◆ What the task asks
Leave out the pictures, and print exactly the lines from the one holding "The image size" through the last line of the material.

◆ Material for the task
==============================
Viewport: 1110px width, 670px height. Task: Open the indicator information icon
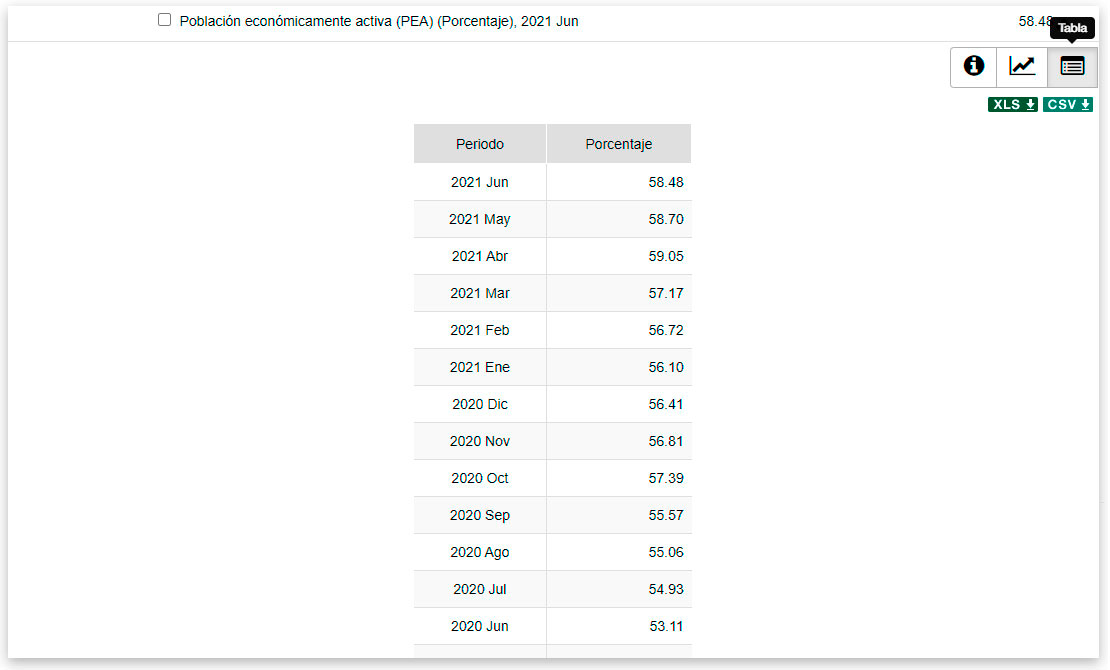pyautogui.click(x=973, y=66)
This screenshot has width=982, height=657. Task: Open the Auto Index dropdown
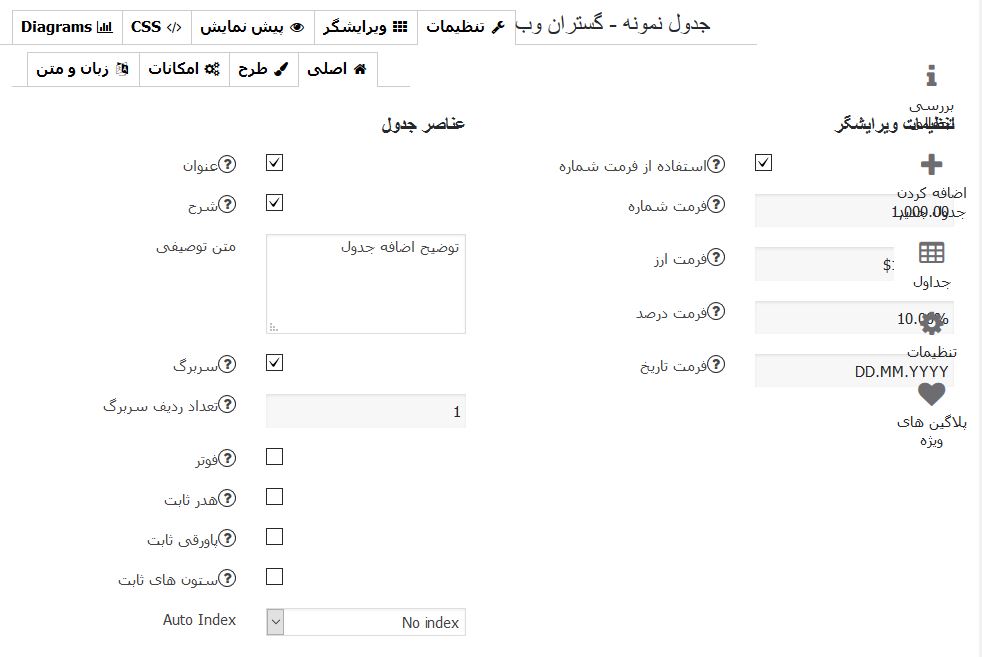pyautogui.click(x=366, y=622)
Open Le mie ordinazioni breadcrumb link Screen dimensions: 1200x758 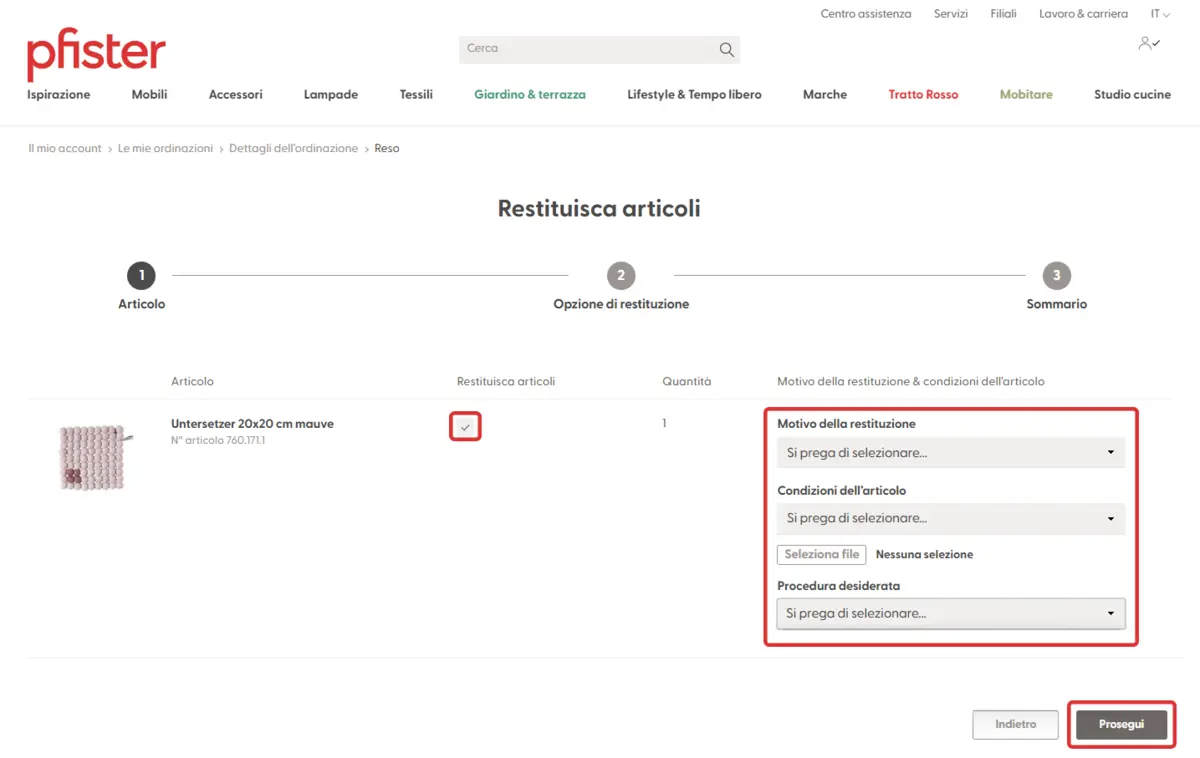(165, 148)
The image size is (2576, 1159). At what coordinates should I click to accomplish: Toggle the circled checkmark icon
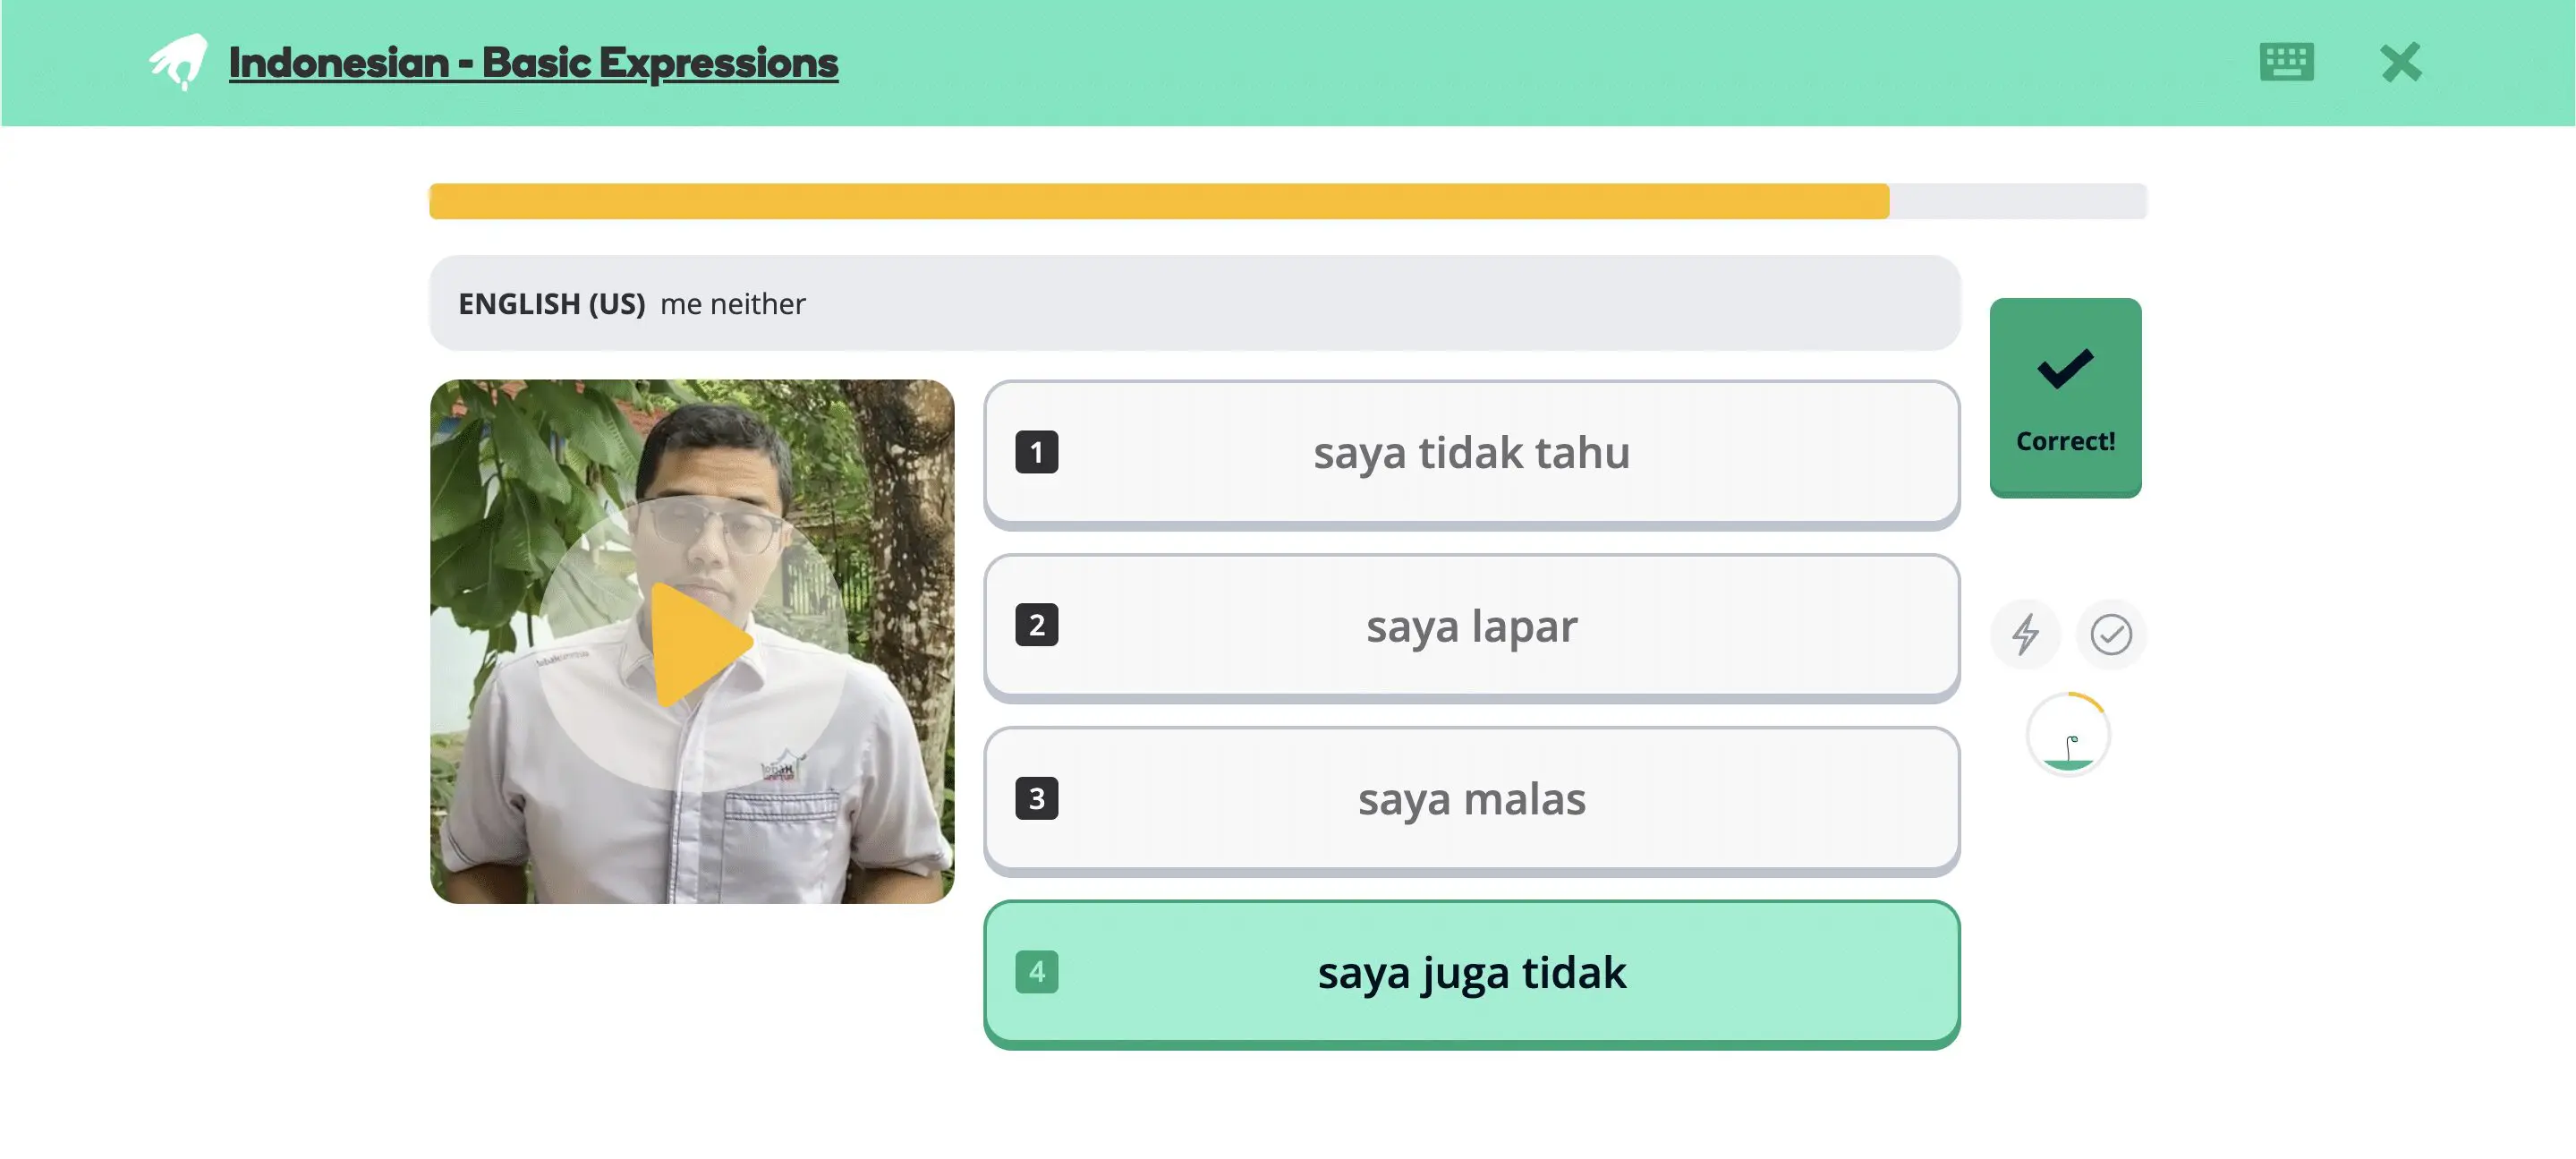[2110, 634]
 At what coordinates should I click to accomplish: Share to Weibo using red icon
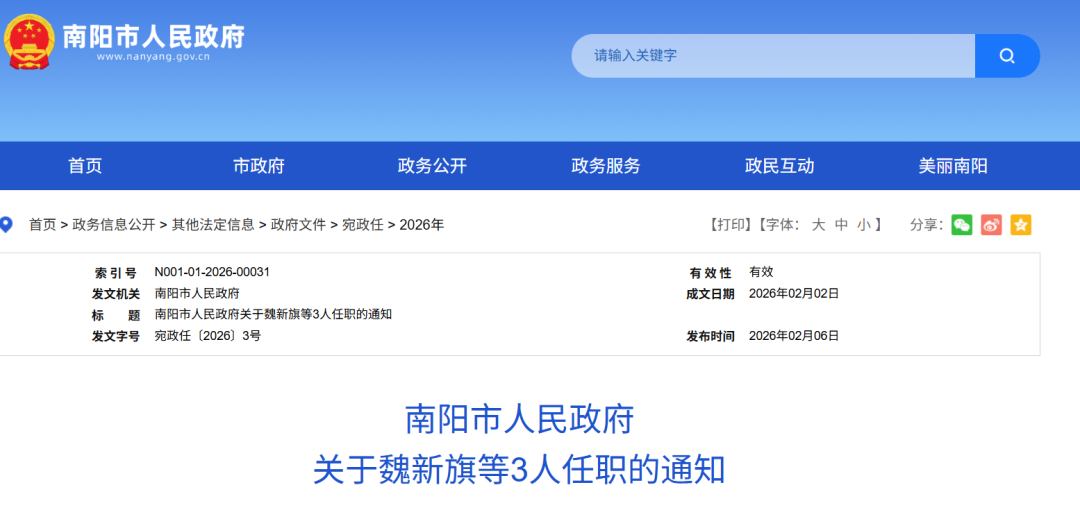[x=991, y=225]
==============================
◆ Exercise output
The image size is (2576, 1159). At what coordinates should I click to accomplish: Toggle the circled checkmark icon
[2110, 634]
 At what coordinates should I click to accomplish: Share to Weibo using red icon
[x=991, y=225]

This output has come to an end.